O “Relatório sobre saúde e direitos sexuais e reprodutivos”, aprovado pela Comissão dos Direitos da Mulher e da Igualdade dos Géneros do Parlamento Europeu, foi hoje presente ao plenário dessa instituição e foi afastado por iniciativa de sectores militantes da direita europeia e portuguesa.
O "Público" resume assim a principal linha de argumentação subjacente ao voto de hoje do Parlamento Europeu sobre o Relatório Estrela: "Invocando o princípio da subsidiaridade, segundo o qual os Estados devem ser livres de legislar sobre as questões que dizem respeito aos seus cidadãos, os eurodeputados aprovaram em plenário uma resolução que teve como efeito a anulação da votação do relatório."
Quer dizer: aquilo que é essencial na Europa, um espaço de direitos humanos, quando convém passa a ser assunto dos Estados-Membros.
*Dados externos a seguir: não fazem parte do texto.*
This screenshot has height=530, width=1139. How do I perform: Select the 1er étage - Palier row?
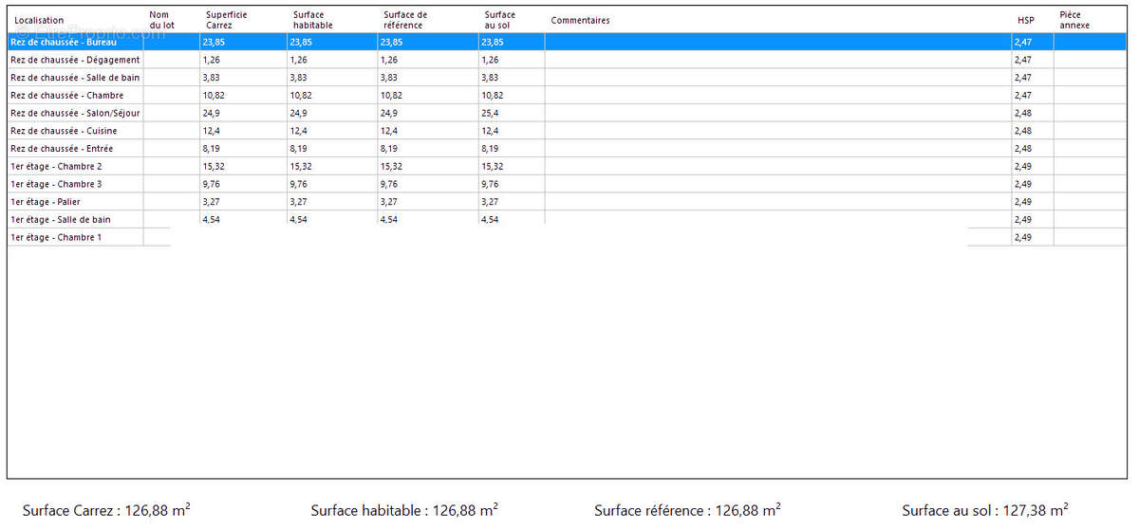pyautogui.click(x=568, y=201)
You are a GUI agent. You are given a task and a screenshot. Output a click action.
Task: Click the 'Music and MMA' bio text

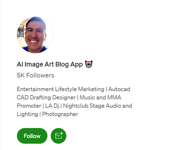[x=100, y=97]
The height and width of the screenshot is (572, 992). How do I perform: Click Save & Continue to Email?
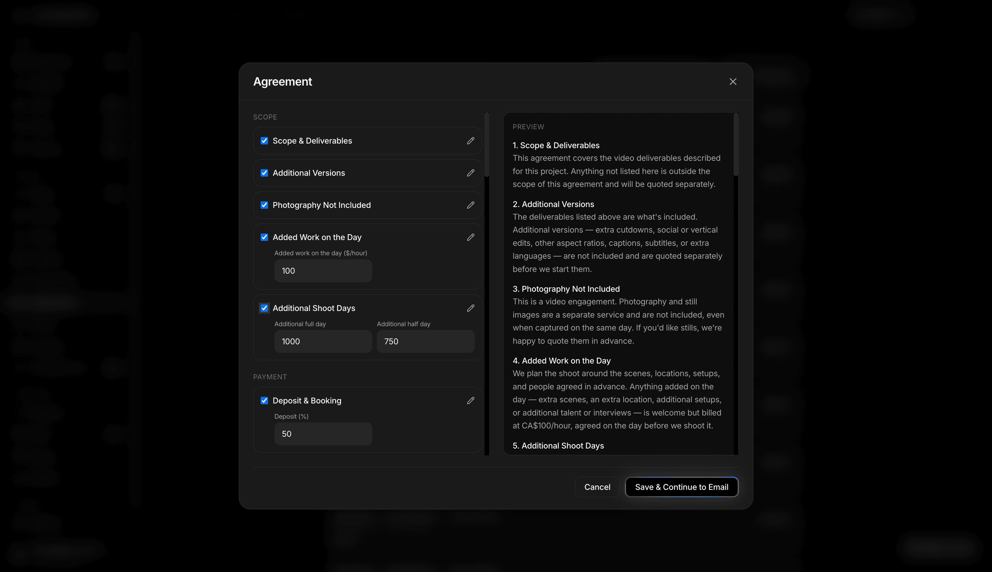682,487
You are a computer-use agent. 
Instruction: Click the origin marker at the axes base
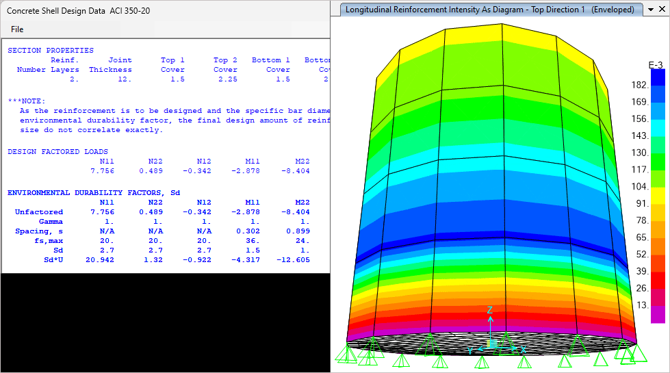point(491,344)
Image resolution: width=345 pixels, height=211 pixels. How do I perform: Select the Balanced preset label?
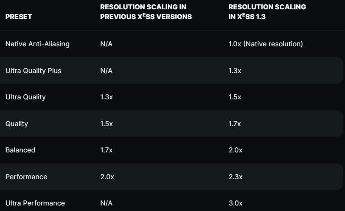pyautogui.click(x=20, y=150)
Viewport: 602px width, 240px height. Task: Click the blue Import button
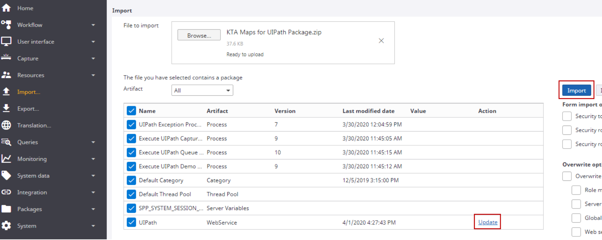(576, 90)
A Europa preocupa-se com o euro e com o défice e com a dívida - mas acha que as questões de direitos humanos são para os Estados-Membros tratarem?! Edite Estrela resume bem a tendência quando diz que o Parlamento Europeu "era mais progressista em 2002 do que é hoje”, porque há 11 anos "aprovou um relatório com um conteúdo muito semelhante a este" que agora nem deixou votar.
É claro que o ponto do aborto se tornou a bandeira central desta batalha. Evidentemente, ninguém queria impor o aborto a ninguém, mas os "defensores da vida" que tratam do assunto de forma ideológica querem, na prática, "expulsar" dos sistemas de saúde aqueles que recorrem à interrupção voluntária da gravidez. Teremos que dizer, para usar os termos extremos que alguns desses "defensores da vida" preferem: há por aí quem nem se importasse que morressem as mulheres que recorrem a esse acto extremo. Ora, isso é inadmissível: não é aceitável que, em nome de morais privadas, haja quem faça das leis letra morta, quando a vida e a saúde das mulheres que recorrem à IVG acabam por ser desprezadas por quem enche a boca com a "defesa da vida".
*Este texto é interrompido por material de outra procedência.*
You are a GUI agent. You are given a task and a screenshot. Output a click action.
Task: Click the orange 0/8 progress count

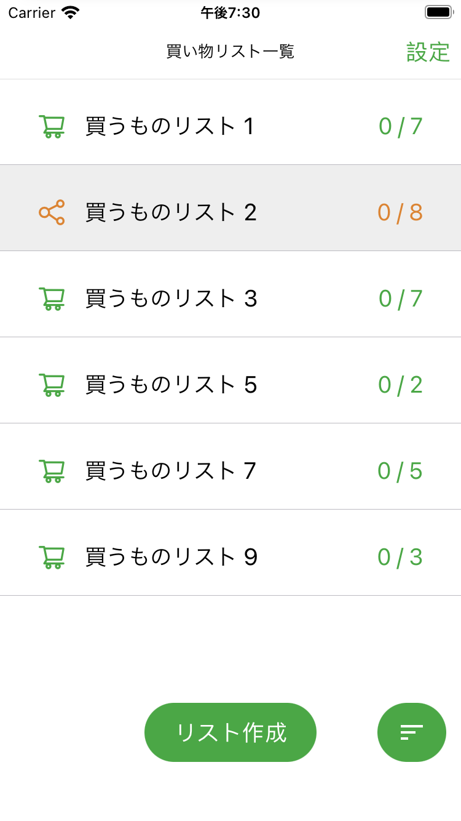pyautogui.click(x=400, y=212)
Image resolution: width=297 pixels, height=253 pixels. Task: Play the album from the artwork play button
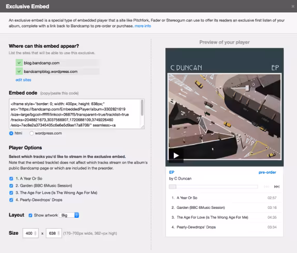[x=176, y=156]
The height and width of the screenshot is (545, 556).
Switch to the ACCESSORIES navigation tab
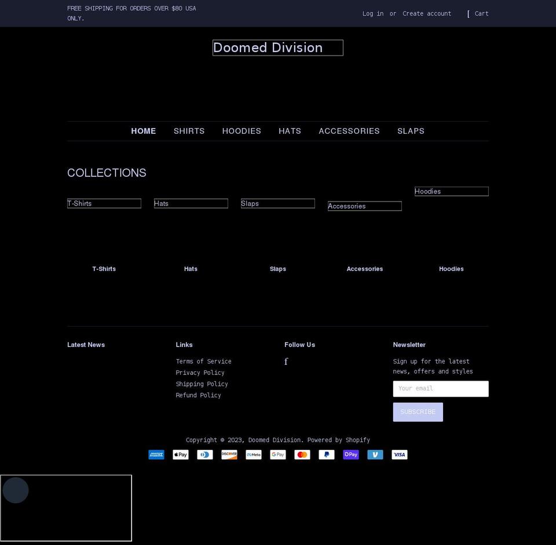(x=349, y=131)
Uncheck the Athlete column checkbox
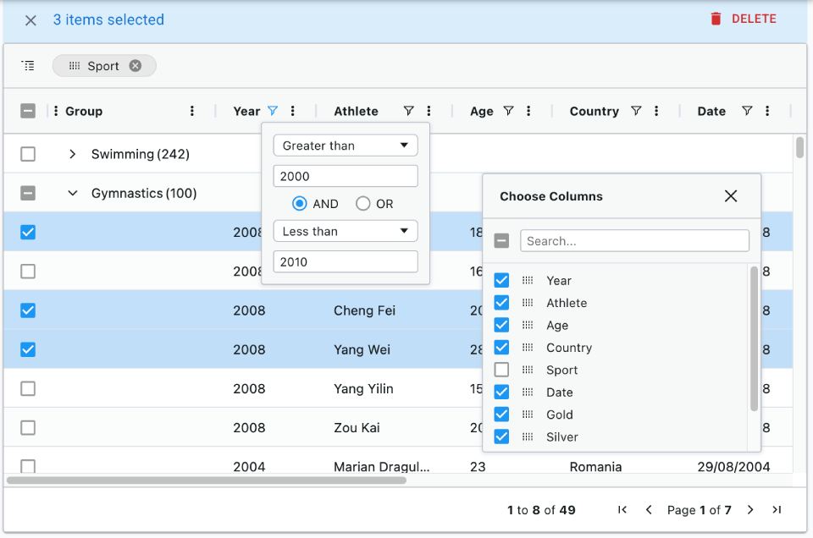This screenshot has height=538, width=813. pos(501,303)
Assim de repente, deixo sobre o horizonte de futuro próximo duas observações preliminares.
Primeiro, uma questão estritamente política: os métodos do extremismo reaccionário que são correntes nos States vão (estão a) ser importados em força na Europa. Isso é importante, porque há nas instituições uma direita muito permeável aos que berram alto. O que se tem passado no PE sobre este relatório é um assalto de certos grupos activistas ao medo e ao oportunismo de certos deputados. Devo dizer que acho legítimos esses métodos de mobilização, mas insisto que temos de estar atentos a esta movimentação, até porque actua muitas vezes por deturpação abusiva do que está em causa. E também porque muitos responsáveis políticos não têm coragem para um debate racional sobre assuntos delicados.
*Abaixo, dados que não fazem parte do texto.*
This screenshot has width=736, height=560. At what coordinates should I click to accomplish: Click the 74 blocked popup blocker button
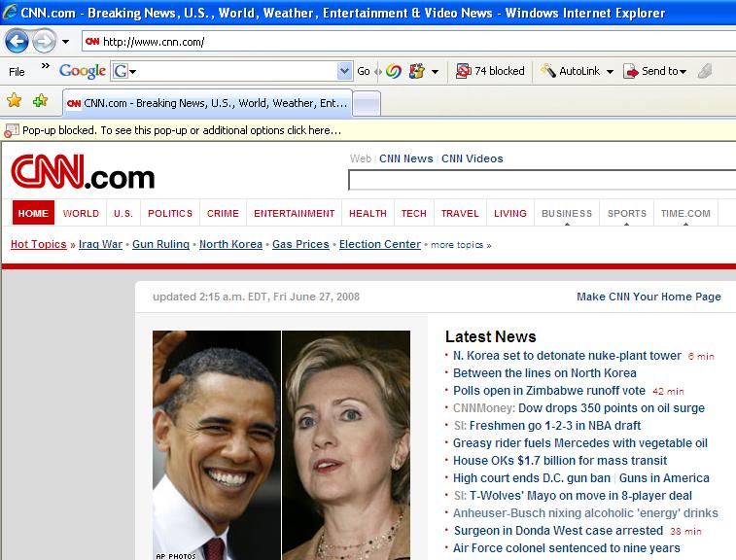[x=490, y=71]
Em segundo lugar, é preciso ter atenção a uma questão "religiosa" (eu diria antes, de política dos religiosos). E é muito simples: os movimentos mais militantes da direita católica estão a preparar-se para a eventualidade de terem de travar uma batalha contra certas orientações do Papa Francisco. Não creio que, doutrinalmente, o Papa lhes vá causar problemas sérios, mas muitos temem isso e querem estar preparados para lhe dar luta. A afinação dos métodos de mobilização, que serve para a política, servirá também para isso, se for o caso.
Perder uma batalha não é perder a guerra. Mas convinha que as esquerdas percebessem o que aí vem.